Background information
- Also known as: Friday Morning's Regret, B. Knox, Tom Pizza and the Heartburners
- Origin: Toronto, Ontario, Canada
- Genres: indie folk, Indie rock, folk rock
- Years active: 2007–present
- Label: Chelsea Records (Canada) / Nevado Records (World)
- Members: Gavin Gardiner Andrew Wyatt Simon Walker Andrew Kekewich Edwin Huizinga
- Past members: Chris Cocca Peter Krpan Anissa Hart Mika Posen
- Website: http://thewoodenskymusic.com

= The Wooden Sky =

Canadian indie folk band

The Wooden Sky are a Canadian indie folk band based in Toronto, Ontario.

==History==
The band originated after lead singer Gavin Gardiner, of Morden, Manitoba, wrote songs for a school project while attending Ryerson University (now Toronto Metropolitan University). He formed the band with bassist Andrew Wyatt and drummer Chris Cocca, who has left the band. They originally formed as Friday Morning's Regret, releasing the song "The Wooden Sky" on the Friends in Bellwoods compilation album, but opted to change the band's name to The Wooden Sky before releasing their debut album.

Their debut album, released in 2007, is When Lost at Sea. Band members now include Gardiner (vocals, guitars, harmonica), Wyatt (bass, vocals), Simon Walker (piano, vocals, guitar) and Andrew Kekewich (percussion). The band is frequently joined by Anissa Hart (Ohbijou, Kite Hill, The Rural Alberta Advantage) (cello), Mika Posen (Forest City Lovers, Timber Timbre) (violin, viola), and Edwin Huizinga (The Mars Volta) (violin).

The band recorded their second album, If I Don't Come Home You'll Know I'm Gone in late 2008 and early 2009 in Montreal with producer Howard Bilerman (Arcade Fire, Thee Silver Mt. Zion, Basia Bulat). This record, released on August 25, 2009, saw them push the limits of the folk and country genres that was heard on When Lost at Sea with a more sonic and multi-instrumentally layered aesthetic.

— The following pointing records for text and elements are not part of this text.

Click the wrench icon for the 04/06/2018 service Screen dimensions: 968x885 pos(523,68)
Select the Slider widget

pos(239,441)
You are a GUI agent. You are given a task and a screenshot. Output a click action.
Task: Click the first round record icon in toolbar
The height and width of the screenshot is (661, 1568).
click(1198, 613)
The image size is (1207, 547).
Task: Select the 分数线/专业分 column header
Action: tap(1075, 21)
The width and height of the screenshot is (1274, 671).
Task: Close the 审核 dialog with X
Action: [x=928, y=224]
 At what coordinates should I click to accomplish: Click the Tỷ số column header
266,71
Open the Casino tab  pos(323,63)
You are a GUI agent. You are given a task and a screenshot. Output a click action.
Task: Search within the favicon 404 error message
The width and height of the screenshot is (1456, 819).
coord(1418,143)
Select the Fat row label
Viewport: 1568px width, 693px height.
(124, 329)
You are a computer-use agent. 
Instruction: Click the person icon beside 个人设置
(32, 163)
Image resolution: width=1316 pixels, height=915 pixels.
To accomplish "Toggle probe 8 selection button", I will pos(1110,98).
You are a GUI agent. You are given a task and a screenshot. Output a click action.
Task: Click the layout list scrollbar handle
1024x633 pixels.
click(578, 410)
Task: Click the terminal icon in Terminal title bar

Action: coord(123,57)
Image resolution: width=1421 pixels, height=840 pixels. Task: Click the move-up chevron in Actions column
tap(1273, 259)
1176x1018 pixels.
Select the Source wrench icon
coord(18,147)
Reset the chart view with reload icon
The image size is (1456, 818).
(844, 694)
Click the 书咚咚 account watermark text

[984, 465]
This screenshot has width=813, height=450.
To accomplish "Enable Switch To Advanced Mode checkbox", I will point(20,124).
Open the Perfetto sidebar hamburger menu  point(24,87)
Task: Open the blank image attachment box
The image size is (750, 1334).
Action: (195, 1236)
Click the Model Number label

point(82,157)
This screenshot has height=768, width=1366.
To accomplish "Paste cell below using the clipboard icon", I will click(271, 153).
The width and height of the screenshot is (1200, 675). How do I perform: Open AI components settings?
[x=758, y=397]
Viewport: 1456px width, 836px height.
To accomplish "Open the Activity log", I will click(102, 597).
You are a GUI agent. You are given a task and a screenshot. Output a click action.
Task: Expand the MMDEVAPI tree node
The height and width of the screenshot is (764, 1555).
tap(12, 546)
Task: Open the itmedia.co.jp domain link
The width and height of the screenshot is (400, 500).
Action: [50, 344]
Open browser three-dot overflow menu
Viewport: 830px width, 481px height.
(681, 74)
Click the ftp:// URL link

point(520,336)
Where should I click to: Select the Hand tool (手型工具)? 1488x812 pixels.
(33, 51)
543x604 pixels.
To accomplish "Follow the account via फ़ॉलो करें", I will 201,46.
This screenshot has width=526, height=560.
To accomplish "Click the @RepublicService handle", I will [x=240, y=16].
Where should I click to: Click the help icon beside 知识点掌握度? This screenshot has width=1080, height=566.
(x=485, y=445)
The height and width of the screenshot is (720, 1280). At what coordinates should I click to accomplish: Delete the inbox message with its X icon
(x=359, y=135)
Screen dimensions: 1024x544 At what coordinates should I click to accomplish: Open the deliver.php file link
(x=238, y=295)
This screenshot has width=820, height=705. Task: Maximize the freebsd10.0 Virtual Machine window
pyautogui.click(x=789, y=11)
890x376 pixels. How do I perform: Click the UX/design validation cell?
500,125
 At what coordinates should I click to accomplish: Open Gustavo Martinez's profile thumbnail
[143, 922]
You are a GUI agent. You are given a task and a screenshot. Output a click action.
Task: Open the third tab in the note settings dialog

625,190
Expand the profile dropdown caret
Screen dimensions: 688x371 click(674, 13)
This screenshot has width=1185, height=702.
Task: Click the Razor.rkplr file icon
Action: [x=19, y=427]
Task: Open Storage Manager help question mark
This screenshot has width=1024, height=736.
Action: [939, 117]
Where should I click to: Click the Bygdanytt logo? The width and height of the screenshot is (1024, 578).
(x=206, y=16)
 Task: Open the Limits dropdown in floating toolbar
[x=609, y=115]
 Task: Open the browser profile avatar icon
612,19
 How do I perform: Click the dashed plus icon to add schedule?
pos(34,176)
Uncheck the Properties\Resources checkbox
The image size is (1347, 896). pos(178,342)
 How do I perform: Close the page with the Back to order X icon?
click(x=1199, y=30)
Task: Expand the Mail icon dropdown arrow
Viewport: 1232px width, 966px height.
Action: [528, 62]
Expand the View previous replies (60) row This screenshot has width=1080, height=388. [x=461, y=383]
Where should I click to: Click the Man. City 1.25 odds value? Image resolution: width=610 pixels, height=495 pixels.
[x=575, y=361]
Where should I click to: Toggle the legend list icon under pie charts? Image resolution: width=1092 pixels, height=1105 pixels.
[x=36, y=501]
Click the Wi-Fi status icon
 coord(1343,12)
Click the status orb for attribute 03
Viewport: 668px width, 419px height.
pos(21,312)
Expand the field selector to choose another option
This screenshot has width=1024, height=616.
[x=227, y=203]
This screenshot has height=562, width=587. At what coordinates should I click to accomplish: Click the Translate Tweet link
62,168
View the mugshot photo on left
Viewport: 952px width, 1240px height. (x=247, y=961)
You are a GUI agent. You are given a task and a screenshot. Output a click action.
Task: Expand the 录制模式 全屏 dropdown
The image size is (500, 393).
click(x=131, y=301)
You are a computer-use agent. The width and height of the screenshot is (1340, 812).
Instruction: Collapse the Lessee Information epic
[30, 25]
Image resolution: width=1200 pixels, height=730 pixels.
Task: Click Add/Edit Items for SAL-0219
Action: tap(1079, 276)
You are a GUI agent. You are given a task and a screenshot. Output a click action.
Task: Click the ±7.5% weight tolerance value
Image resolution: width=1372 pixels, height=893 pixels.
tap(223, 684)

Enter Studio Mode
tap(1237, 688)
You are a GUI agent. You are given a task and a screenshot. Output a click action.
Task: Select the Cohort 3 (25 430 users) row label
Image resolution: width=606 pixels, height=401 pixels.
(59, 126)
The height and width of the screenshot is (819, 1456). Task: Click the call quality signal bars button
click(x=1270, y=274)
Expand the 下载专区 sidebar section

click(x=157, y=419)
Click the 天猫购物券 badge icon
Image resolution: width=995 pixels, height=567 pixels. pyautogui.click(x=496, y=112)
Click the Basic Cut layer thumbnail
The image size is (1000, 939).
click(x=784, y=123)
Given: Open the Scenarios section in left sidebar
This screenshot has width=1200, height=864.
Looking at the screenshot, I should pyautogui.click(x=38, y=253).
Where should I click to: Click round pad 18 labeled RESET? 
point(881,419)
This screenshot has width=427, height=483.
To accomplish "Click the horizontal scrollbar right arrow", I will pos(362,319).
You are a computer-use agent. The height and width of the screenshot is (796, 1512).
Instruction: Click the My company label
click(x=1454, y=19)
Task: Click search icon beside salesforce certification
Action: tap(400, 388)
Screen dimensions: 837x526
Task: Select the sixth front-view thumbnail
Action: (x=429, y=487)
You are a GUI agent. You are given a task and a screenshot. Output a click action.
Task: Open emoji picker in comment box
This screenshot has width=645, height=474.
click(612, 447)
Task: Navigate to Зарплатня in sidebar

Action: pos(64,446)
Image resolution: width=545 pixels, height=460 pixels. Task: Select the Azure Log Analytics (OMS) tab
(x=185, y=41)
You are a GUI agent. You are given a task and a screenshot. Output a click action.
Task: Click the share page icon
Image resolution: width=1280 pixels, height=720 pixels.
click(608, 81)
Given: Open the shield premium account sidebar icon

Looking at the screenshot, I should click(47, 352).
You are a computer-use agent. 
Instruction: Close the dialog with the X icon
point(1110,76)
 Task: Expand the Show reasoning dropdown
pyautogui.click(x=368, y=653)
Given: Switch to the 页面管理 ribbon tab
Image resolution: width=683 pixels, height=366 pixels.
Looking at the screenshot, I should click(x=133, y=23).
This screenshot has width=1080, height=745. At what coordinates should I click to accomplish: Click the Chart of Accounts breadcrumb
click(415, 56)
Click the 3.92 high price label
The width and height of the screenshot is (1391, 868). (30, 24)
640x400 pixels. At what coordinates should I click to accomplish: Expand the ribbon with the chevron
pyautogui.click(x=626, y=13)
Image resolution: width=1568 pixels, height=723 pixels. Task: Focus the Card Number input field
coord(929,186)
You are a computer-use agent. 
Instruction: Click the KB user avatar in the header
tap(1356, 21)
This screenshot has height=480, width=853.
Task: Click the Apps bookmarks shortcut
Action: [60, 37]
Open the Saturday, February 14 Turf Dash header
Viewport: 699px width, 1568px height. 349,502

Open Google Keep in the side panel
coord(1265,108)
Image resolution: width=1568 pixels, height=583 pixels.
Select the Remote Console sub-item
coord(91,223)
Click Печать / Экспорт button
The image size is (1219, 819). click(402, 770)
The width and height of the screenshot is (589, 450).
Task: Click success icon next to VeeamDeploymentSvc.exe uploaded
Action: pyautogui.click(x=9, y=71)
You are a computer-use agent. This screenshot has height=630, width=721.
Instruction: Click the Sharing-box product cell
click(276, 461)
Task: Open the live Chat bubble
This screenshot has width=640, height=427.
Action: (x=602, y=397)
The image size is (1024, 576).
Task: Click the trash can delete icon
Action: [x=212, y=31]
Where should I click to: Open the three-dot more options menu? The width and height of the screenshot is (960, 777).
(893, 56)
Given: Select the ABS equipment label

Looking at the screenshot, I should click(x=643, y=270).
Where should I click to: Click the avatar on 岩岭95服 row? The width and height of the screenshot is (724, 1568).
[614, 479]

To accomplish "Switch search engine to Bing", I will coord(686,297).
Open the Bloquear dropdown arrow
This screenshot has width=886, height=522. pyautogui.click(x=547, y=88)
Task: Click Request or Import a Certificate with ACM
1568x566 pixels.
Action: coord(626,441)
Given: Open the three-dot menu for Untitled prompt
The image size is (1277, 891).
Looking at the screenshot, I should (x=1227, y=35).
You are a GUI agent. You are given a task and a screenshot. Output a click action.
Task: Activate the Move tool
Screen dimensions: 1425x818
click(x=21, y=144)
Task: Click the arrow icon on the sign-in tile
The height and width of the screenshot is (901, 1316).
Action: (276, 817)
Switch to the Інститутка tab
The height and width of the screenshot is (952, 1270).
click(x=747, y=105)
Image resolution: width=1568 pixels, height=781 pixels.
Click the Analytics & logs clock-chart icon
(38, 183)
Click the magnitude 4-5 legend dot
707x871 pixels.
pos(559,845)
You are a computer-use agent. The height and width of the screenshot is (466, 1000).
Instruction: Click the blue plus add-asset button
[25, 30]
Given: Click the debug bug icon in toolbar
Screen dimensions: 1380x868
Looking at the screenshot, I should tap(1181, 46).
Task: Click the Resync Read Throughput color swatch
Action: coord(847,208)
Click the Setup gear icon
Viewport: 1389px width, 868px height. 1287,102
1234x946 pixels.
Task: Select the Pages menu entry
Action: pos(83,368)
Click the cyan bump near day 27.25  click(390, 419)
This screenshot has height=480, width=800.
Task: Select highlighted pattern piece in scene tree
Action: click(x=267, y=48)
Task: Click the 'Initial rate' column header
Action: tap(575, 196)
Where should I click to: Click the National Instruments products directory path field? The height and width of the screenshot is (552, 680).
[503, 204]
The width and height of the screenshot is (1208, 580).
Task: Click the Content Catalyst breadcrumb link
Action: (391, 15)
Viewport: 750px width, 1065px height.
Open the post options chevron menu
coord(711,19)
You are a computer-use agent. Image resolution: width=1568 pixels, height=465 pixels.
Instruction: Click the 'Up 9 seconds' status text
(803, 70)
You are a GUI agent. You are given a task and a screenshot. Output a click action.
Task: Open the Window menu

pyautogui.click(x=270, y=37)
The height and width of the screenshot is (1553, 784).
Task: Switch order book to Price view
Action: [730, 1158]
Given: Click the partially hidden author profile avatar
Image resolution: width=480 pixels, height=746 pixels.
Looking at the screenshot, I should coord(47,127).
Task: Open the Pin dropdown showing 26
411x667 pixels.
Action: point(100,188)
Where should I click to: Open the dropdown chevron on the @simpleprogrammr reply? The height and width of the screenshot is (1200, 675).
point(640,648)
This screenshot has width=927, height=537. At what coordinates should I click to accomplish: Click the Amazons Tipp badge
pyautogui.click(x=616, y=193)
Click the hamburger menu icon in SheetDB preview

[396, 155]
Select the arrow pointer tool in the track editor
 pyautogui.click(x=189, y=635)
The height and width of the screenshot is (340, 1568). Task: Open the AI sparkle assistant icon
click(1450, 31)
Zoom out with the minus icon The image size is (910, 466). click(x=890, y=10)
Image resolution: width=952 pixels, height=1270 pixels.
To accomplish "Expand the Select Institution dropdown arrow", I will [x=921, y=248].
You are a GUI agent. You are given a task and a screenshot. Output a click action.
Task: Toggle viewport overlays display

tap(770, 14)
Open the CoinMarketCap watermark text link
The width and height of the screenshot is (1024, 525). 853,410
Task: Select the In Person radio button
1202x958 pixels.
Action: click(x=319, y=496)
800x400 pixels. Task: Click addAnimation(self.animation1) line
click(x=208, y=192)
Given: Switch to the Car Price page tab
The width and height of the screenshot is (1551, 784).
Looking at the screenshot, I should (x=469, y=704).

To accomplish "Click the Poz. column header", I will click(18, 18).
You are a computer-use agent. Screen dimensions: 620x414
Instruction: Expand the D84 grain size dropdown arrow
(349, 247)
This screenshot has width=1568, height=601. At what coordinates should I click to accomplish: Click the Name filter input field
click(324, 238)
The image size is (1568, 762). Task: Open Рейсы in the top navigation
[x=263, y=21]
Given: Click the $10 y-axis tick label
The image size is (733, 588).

They toured extensively throughout 2009 and 2010 in Canada, Europe and the United States in support of their 2009 release If I Don't Come Home You'll Know I'm Gone with Elliott Brood, The Rural Alberta Advantage and Yukon Blonde.

On February 28, 2012, the band released its third LP, titled Every Child a Daughter, Every Moon a Sun. This record was again recorded by Bilerman, this time with the help of Radwan Ghazi Moumneh, and Montreal's iconic Hotel 2 Tango.

In 2014, the band left their former record label to start their own Chelsea Records, an artist driven label.

Their most recent album, Swimming in Strange Waters, was released in 2017.

Gardiner subsequently collaborated with "Champagne" James Robertson, Ben Whiteley and Lyle Mozlan in MOONRIIVR, a project who released their debut album Vol. 1 in 2023. They subsequently collaborated with Peter Dreimanis on his 2025 album Peter Dreams and MOONRIIVR.

Gardiner has also been a producer and recording engineer for other artists, including The Rural Alberta Advantage, Dan Mangan, David Myles, Jacob Brodovsky, The Golden Dogs, Jason Collett, Royal City, Evening Hymns, Great Bloomers and Kalle Mattson.

==Discography==
- When Lost at Sea (2007)
- If I Don't Come Home You'll Know I'm Gone (2009)
- Bedrooms + Backstreets Tour EP (2009)
- City of Light Tour EP (2011)
- Every Child a Daughter, Every Moon a Sun (2012) — No. 66 CAN
- Let's Be Ready (2014/2015)
- Swimming in Strange Waters (2017)

===Compilations===
- Friends in Bellwoods (2007): "The Wooden Sky"
- Friends in Bellwoods II (2009): "My Old Ghosts"
- Lead singer Gavin Gardiner sang the lead vocal on the song "Asteroid" from Ryan Granville-Martin's album Mouthparts and Wings (2013), which features a different vocalist on each song.